Directed by: WONG KAR-WAI
1997, TSPDT Rank #343
By the time he got to Happy Together, his sixth feature film, Wong Kar-Wai had the mystical epic Ashes of Time, the internationally successful Chungking Express and Fallen Angels, its darkly comic companion piece, behind him. Viewed alongside these other films, Happy Together seems to have been Wong's attempt to reset his stylistic agenda and move away from these previous works. Although it continued his collaboration with virtuoso cinematographer Christopher Doyle, the film's look is initially rough and unpolished, even amateur at times - especially compared to the visual grandeur of Wong and Doyle's previous collaborations. But as the film unfolds, this grimy visual style gives way to a psychological intensity that had not been so nakedly present in any of Wong's previous films - even Days of Being Wild. The story, with Wong's typically loose touch, follows two men (played by Tony Leung and Leslie Cheung) who cycle through variations on their mutually destructive relationship over the course of an extended trip to Argentina. The feelings here are raw and intimate, and also instantly relatable.

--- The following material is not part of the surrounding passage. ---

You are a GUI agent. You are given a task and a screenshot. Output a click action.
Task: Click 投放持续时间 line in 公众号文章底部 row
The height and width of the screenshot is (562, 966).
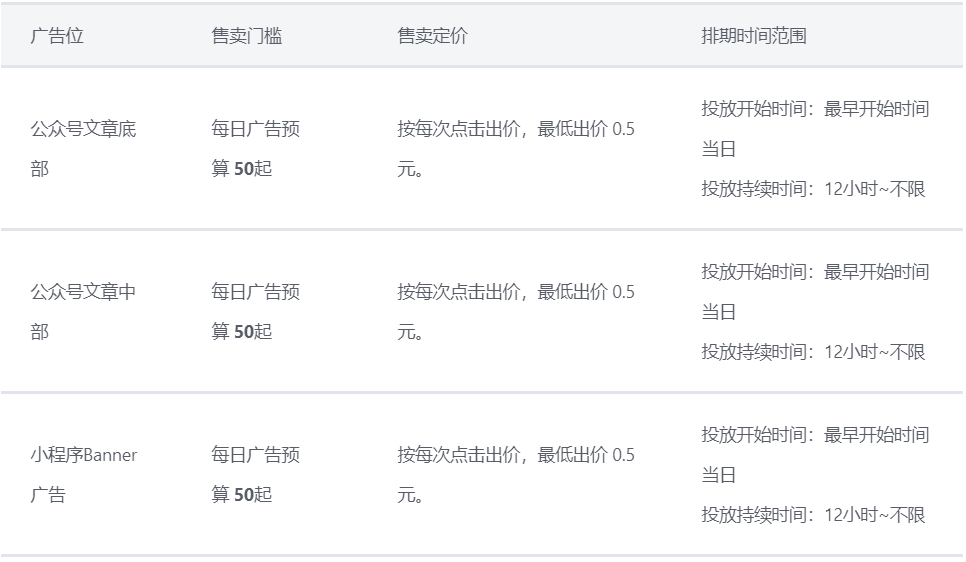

Like Days of Being Wild, Happy Together features one haunting central image which exists outside of the characters and represents something larger than them. The image in Days of Being Wild was that of a thick, overpowering jungle in the Philippines - lush green in color and symbolic of the characters' imprisonment by their respective desires. In that film, this crucial image is shown in an extended shot following the opening sequence, and again in the final section of the film. In Happy Together, the same technique is used, but this time the image is a distorted vision of the Iguazu waterfall on the border between Argentina and Brazil, the lovers' original destination upon their arrival in the country. For the characters, it is a dream kept alive by a lamp with the waterfall's image, which Tony Leung's character keeps in his Buenos Aires apartment.
The image of the falls, shown once early in the film and in another extended shot at the end of the film, takes the viewer away from the central storyline and magnifies the scope of the characters' feelings. This technique creates a meditative atmosphere in which the story and themes expressed in the film become symbolic and universal. In this way, the falls are a classic Wong Kar-Wai image. Simultaneously beautiful and terrifying, this image is perfect for a film about a torrential relationship which destroys both participants while simultaneously providing them with the companionship they crave in each other's absence.